**Recorded information:**
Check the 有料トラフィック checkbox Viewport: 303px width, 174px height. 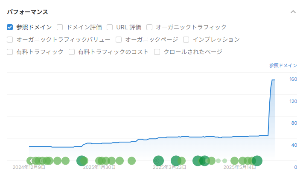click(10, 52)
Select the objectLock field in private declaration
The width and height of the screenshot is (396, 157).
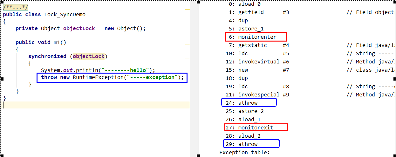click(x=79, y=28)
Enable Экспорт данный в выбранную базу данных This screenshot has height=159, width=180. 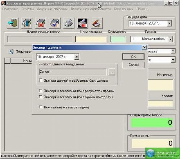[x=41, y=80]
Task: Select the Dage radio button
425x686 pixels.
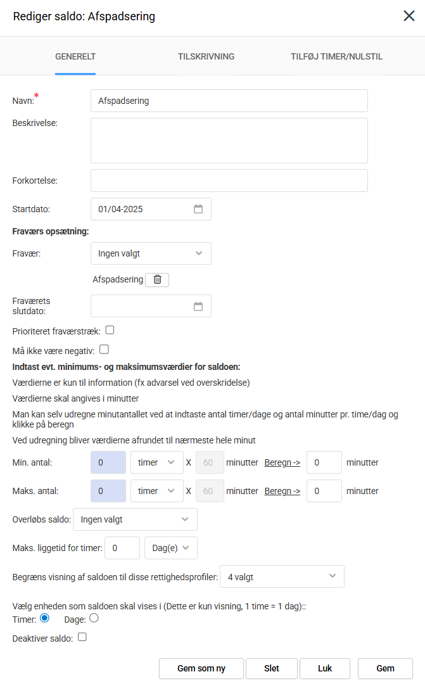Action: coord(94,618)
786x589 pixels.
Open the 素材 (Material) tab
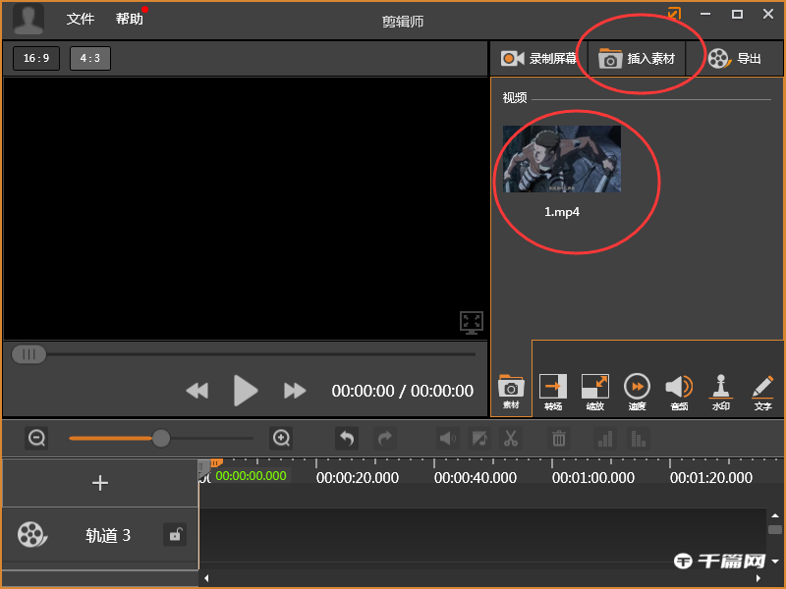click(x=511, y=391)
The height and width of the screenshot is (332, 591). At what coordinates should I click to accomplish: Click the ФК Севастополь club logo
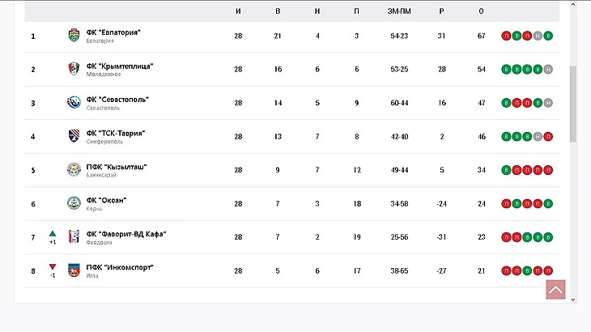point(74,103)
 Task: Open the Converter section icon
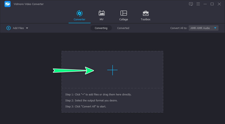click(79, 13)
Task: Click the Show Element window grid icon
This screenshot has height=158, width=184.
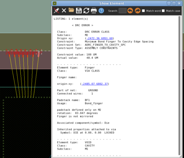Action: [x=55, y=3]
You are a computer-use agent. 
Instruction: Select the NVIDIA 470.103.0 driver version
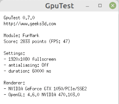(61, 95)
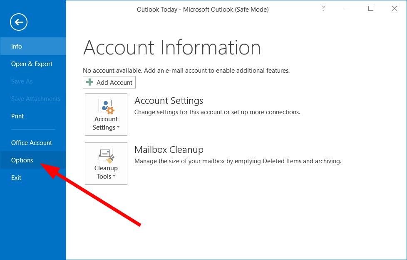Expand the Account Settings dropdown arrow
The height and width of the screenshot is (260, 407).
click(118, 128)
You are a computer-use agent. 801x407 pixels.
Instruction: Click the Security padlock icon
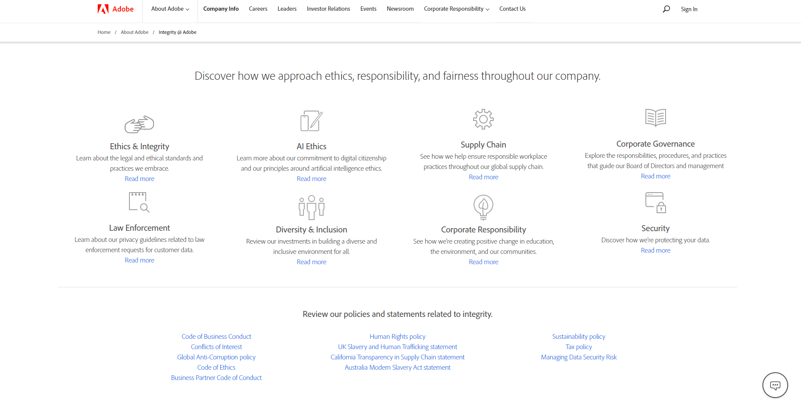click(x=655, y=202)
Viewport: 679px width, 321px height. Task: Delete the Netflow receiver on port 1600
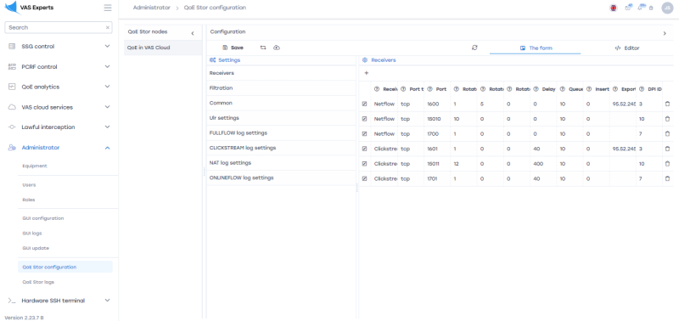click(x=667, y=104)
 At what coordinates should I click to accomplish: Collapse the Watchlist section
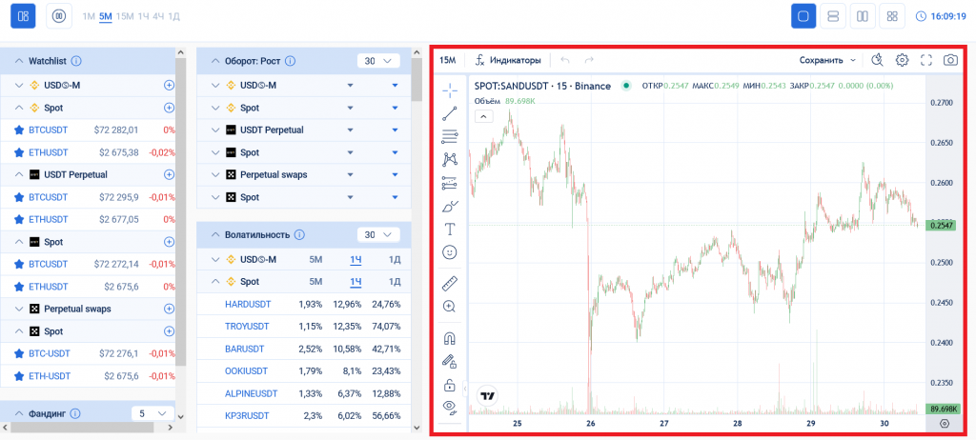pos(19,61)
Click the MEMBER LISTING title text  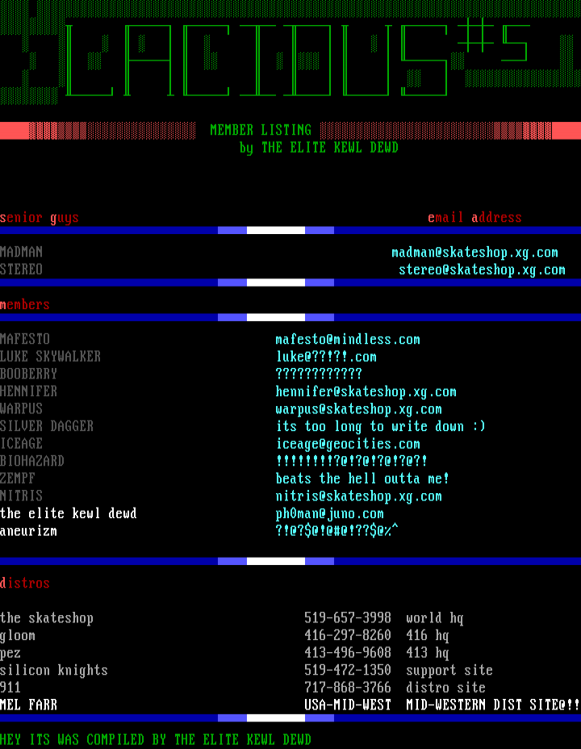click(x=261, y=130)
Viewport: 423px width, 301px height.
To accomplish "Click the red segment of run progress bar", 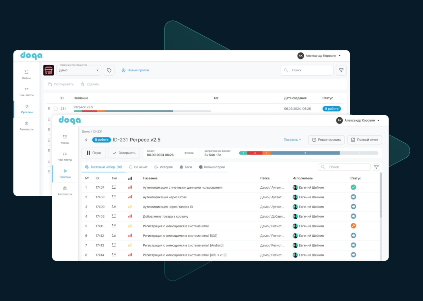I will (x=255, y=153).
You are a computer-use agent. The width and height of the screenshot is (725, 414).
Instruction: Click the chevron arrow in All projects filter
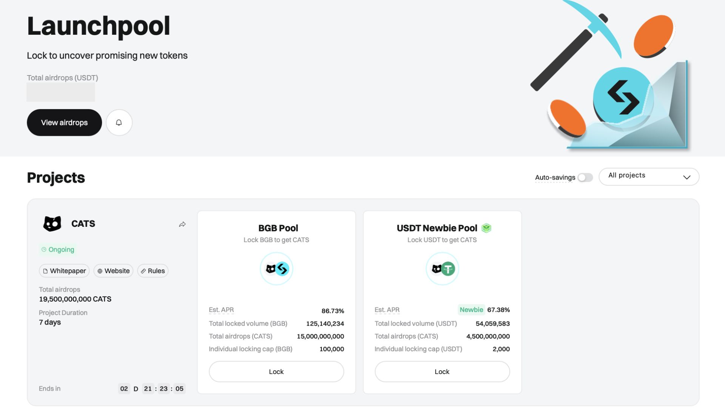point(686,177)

**Your instructions:**
Render the listing above as a Markdown table with columns "No." and "Line", from the line with "786x589 pixels." up to and including the line with "click(x=655, y=202)". Skip blank lines and leave the pictures out.

**Solution for this task:**
| No. | Line |
|---|---|
| 1 | 786x589 pixels. |
| 2 | Open the 素材 (Material) tab |
| 3 | click(x=511, y=391) |
| 4 | The height and width of the screenshot is (332, 591). At what coordinates should I click to accomplish: Click the ФК Севастополь club logo |
| 5 | point(74,103) |
| 6 |  Task: Open the Converter section icon |
| 7 | click(79, 13) |
| 8 | Task: Click the Show Element window grid icon |
| 9 | This screenshot has height=158, width=184. |
| 10 | Action: [x=55, y=3] |
| 11 | You are a computer-use agent.  |
| 12 | Instruction: Select the NVIDIA 470.103.0 driver version |
| 13 | (61, 95) |
| 14 | Expand the Account Settings dropdown arrow |
| 15 | The height and width of the screenshot is (260, 407). |
| 16 | click(118, 128) |
| 17 | You are a computer-use agent. 801x407 pixels. |
| 18 | Instruction: Click the Security padlock icon |
| 19 | click(x=655, y=202) |